Rentokil
prophecies come true
In line with
the forecast made at the Annual General Meeting in May, Rentokil failed
to meet its hallowed 20% target for the first time this half year. The
company's pre-tax profit results were announced this week.
Interim statement
results of the six months resulted in a growth profit of 10.2% and earnings
up per share up by 10.5%. Rentokil's shares, which until the end
of last year had out performed the FTSE 100 index by more than 400% since
1990, have been the index's worst performer this year, falling more
than 47%.
Overall,
turnover growth being held back was attributed to contract losses in some
specific low margin activities. Reductions in turnover and profit were
seen in UK catering, hospital services, management services and cleaning,
as well as US personnel.
The UK turnover
was down 2.3% to £659m due to a range of reasons including low margin
activities within the sectors above. Europe, however, showed an excellent
growth of 15.7%; strong growth was shown in textile services and healthcare.

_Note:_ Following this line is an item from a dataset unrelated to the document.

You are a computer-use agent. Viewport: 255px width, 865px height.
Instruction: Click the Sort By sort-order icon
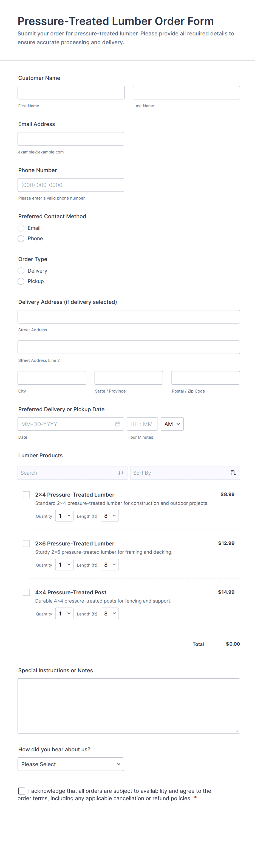[x=233, y=473]
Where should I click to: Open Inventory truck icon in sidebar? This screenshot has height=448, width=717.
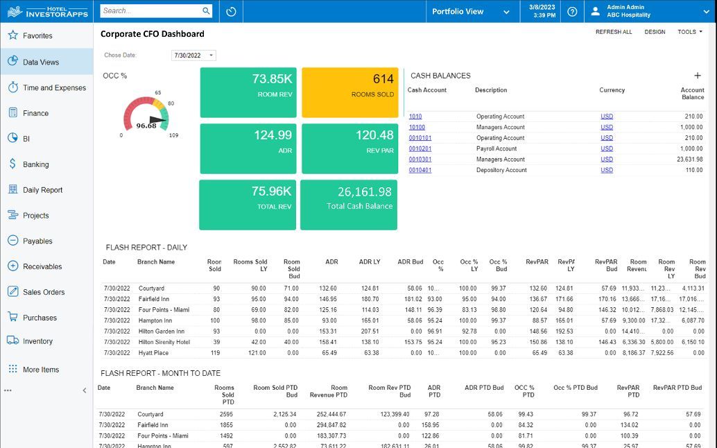[x=12, y=341]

Business sectors in the company which have made a difference to the overall
turnover are hygiene services which had a good increase of 6.8% and security
services which produced a 7.7% growth in turnover.
Property
services with its low margins in the UK of catering and management services
fell by 12.2% to £144m.
The company
has decided to review its 20% objective and Sir Clive Thompson, chief
executive said their objective now is: "to substantially outperform
the support services sector (as measured by total shareholder return)
over the next 5 years - through a constant focus on core activities
and a continual drive to improve the quality of service delivery, the
quality of technical leadership, the quality of culture, the quality of
management and the quality of earnings."